WHAT NEEDS TO BE DONE
Rewrite the part of the records that opens with the line containing "The width and height of the screenshot is (1414, 807)." and closes with the line containing "(543, 1561).", changing "Identify the location of" to "Find the position of" and leaving everything else as it stands.

────────

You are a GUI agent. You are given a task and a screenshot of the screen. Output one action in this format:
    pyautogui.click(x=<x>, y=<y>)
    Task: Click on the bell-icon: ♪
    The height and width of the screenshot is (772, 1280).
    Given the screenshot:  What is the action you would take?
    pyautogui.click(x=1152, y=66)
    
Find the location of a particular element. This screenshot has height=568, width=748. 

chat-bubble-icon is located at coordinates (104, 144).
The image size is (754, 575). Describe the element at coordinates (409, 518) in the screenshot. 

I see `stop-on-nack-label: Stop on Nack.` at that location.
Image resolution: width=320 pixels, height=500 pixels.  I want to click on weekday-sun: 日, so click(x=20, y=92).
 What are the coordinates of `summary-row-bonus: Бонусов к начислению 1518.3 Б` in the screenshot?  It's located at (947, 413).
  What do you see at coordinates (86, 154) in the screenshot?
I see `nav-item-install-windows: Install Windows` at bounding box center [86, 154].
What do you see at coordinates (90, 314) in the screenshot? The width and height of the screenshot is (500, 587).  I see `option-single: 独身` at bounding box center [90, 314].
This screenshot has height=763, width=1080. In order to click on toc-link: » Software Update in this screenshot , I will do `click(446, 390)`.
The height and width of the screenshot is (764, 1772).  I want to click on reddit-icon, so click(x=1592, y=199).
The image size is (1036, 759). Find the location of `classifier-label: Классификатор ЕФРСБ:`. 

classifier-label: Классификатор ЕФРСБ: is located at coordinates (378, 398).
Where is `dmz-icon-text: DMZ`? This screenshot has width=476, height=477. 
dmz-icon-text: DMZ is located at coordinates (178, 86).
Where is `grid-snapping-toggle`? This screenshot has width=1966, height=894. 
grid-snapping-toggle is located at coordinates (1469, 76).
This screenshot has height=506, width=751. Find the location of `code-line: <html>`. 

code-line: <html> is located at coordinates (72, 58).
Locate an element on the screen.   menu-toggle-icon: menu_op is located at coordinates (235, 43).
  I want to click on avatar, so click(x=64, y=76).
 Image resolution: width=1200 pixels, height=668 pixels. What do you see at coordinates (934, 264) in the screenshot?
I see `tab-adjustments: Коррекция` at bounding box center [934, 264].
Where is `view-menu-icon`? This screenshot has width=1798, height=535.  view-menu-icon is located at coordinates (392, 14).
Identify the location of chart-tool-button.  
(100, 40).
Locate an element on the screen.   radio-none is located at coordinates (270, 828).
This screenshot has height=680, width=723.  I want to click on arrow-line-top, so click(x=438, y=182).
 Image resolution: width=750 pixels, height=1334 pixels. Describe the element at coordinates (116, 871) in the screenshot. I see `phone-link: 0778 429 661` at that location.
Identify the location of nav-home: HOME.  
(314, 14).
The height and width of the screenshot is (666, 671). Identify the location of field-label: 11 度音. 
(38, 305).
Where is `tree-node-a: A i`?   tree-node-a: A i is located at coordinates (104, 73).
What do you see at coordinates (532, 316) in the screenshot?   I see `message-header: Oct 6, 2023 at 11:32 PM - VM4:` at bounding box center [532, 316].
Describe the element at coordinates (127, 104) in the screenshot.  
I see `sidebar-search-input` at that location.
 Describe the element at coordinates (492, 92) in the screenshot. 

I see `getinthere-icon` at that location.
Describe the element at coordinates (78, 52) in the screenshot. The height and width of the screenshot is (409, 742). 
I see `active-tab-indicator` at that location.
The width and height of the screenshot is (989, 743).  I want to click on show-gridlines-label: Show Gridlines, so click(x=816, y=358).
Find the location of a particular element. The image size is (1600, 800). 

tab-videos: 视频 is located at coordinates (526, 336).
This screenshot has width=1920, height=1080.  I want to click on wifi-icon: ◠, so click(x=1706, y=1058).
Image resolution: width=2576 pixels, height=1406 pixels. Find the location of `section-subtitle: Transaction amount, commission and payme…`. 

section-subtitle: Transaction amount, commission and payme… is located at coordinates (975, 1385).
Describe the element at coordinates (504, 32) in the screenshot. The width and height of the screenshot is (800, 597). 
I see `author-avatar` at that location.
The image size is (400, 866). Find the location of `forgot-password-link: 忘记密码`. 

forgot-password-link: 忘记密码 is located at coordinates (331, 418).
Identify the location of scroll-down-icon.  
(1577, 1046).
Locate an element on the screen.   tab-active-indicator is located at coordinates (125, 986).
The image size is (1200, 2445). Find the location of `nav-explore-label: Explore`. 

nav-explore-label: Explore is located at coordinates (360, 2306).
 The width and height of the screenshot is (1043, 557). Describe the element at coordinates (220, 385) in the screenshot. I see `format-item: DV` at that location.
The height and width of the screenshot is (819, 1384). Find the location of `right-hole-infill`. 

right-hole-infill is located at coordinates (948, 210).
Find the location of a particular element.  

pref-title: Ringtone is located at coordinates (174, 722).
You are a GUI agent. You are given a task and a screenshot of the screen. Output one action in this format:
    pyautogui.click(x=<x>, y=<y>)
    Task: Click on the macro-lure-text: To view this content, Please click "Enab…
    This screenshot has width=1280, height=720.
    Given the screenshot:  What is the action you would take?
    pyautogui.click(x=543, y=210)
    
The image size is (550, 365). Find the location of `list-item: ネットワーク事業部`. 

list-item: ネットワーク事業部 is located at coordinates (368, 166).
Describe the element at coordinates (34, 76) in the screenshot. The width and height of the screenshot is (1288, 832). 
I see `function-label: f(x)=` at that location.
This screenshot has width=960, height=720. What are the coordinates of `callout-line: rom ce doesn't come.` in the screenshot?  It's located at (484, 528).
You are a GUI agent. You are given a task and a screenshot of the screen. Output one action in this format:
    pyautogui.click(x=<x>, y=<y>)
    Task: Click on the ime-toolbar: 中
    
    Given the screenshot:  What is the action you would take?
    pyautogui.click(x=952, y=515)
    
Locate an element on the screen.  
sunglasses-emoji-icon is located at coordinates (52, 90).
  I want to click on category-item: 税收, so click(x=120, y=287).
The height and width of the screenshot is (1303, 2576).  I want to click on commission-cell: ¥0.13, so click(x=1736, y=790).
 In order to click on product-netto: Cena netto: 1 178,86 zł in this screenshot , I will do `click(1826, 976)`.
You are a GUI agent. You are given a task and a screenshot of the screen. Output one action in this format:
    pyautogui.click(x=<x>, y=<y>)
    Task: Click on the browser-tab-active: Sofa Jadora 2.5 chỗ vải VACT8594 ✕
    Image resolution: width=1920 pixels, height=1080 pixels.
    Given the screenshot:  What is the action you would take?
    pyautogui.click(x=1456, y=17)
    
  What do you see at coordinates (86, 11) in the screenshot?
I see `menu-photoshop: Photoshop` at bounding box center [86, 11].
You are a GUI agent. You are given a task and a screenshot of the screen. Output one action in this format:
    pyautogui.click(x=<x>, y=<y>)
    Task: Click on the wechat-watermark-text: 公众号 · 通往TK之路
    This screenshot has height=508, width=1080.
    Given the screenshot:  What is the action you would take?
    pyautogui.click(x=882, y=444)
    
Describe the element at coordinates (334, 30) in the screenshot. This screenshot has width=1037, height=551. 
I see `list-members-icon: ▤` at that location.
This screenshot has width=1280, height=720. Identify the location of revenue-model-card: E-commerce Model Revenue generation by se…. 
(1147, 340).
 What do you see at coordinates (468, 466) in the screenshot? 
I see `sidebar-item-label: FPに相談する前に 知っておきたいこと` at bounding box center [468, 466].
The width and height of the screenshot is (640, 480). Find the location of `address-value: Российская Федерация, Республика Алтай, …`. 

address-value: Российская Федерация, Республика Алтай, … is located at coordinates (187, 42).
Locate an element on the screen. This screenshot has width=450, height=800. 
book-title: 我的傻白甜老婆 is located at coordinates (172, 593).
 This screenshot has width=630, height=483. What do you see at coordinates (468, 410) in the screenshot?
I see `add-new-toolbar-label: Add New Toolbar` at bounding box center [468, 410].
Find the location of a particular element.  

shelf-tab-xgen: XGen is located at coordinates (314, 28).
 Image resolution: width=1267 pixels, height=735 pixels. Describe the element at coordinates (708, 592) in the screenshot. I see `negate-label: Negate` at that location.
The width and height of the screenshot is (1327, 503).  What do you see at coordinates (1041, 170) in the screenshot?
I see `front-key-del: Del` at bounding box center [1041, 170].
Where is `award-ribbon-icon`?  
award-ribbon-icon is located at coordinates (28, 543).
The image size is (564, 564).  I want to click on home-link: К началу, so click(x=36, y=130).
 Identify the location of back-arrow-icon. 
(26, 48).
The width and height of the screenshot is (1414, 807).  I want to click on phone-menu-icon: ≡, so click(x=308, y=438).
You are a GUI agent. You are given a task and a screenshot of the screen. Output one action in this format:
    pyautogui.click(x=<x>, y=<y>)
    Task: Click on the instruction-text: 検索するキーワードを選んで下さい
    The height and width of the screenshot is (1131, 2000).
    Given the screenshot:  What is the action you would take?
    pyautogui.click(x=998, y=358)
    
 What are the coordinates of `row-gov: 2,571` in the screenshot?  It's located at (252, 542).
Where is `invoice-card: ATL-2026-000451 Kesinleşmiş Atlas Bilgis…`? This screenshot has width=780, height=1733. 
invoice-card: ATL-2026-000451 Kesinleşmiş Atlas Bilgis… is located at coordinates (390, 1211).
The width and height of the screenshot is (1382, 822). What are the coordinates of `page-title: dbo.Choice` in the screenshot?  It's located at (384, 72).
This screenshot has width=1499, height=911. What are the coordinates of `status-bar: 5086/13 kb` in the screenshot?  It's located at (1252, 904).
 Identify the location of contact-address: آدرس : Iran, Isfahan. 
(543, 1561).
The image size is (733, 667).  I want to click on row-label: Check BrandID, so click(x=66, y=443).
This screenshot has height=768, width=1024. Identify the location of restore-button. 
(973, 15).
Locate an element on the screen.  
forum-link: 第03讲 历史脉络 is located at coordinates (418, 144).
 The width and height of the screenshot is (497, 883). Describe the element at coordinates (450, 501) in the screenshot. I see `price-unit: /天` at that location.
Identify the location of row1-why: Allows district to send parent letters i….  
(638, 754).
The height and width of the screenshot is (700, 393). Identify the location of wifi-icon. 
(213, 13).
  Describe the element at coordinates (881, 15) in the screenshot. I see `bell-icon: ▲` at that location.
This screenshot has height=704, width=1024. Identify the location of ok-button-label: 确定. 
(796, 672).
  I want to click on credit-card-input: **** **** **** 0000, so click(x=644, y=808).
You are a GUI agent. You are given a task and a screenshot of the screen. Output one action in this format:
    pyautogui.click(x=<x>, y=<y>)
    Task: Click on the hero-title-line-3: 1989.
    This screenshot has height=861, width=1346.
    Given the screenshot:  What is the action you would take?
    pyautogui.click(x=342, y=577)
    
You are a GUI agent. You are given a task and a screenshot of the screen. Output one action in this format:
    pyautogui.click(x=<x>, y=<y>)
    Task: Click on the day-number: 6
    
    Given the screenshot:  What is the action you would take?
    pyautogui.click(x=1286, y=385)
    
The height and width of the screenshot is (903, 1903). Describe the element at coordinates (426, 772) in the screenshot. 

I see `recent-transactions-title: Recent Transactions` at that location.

────────

SOLUTION FOR THIS TASK
The width and height of the screenshot is (1414, 807).  I want to click on phone-menu-icon: ≡, so click(x=308, y=438).
You are a GUI agent. You are given a task and a screenshot of the screen. Output one action in this format:
    pyautogui.click(x=<x>, y=<y>)
    Task: Click on the instruction-text: 検索するキーワードを選んで下さい
    The height and width of the screenshot is (1131, 2000).
    Given the screenshot:  What is the action you would take?
    pyautogui.click(x=998, y=358)
    
 What are the coordinates of `row-gov: 2,571` in the screenshot?  It's located at (252, 542).
Where is `invoice-card: ATL-2026-000451 Kesinleşmiş Atlas Bilgis…`? This screenshot has width=780, height=1733. 
invoice-card: ATL-2026-000451 Kesinleşmiş Atlas Bilgis… is located at coordinates (390, 1211).
The width and height of the screenshot is (1382, 822). What are the coordinates of `page-title: dbo.Choice` in the screenshot?  It's located at (384, 72).
This screenshot has width=1499, height=911. What are the coordinates of `status-bar: 5086/13 kb` in the screenshot?  It's located at (1252, 904).
 Find the position of contact-address: آدرس : Iran, Isfahan. 
(543, 1561).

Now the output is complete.